This time last year I was pregnant with Brenna. I had no idea yet. I wouldn't find that out until tomorrow. This was the last "normal" day of my life. After this day my life would change in ways I could never imagine. I did not feel well, and I remember my sister teasing me that I was pregnant- which I (lovingly) told her she was a moron for suggesting. I had no idea. Which is crazy considering I'd already been pregnant before. I guess my brain just couldn't go there. I could not fathom concieving a child after all these years.... One year ago today was the last day I was a normal, innocent person. I had no idea that I would be starting a life changing journey the very next day.
Oh, and it's my birthday.
7 comments:
happy birthday Holli.
Wishing that Brenna could be with you.
Happy Birthday.
I wish you had your little girl.
Happy Birthday Holli. I am sorry this is not how you envisioned it. Birthdays just aren't the same anymore, are they?

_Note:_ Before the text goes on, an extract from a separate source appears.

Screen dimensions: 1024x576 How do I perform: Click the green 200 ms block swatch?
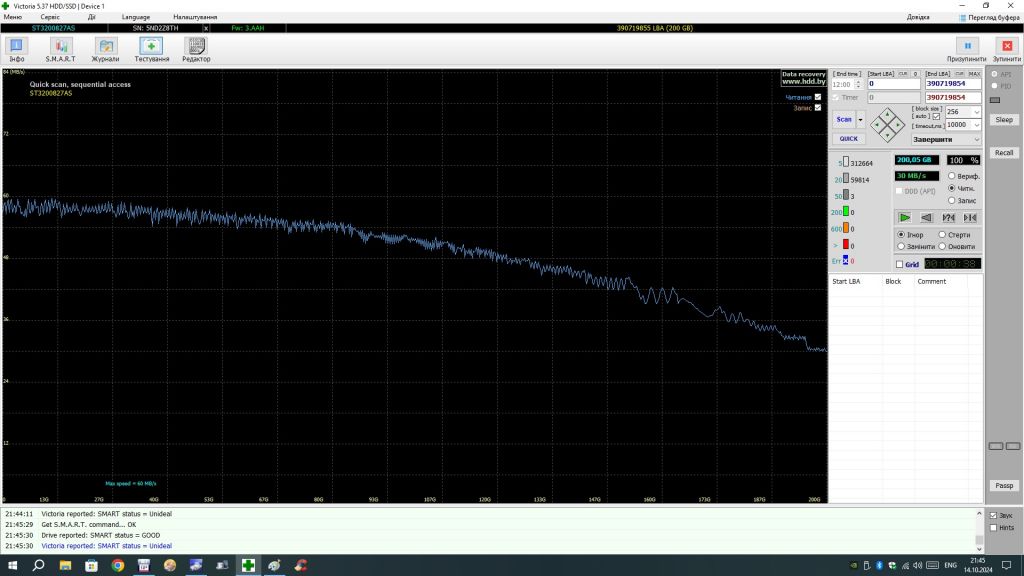[x=846, y=211]
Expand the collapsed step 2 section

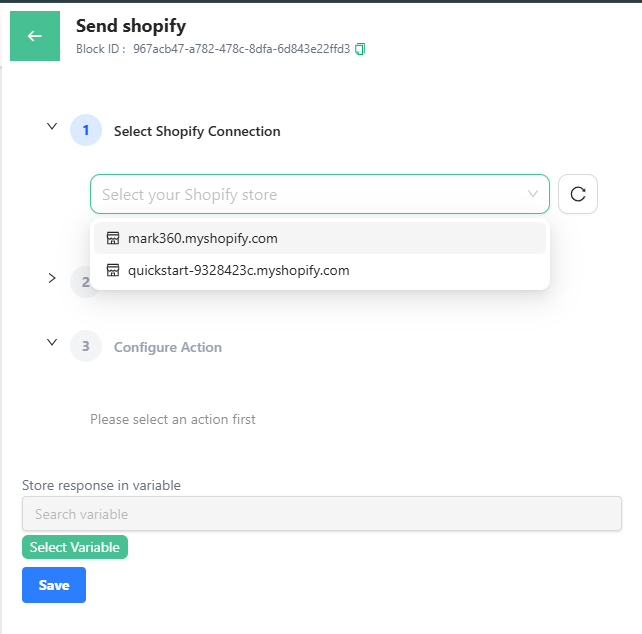tap(52, 278)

Happy Birthday, Holli. I'm so sorry it's not the way it should be.
Happy Birthday.
One year. It's hard to believe so much could happen, so much could change, in such a short period.
Happy Birthday, Holli---
Thinking of you and your sweet girl today....
Love, Reese
I am so sorry. I just passed the date of when I found out I was pregnant last year and it was such a hard day. Hugs to you mama.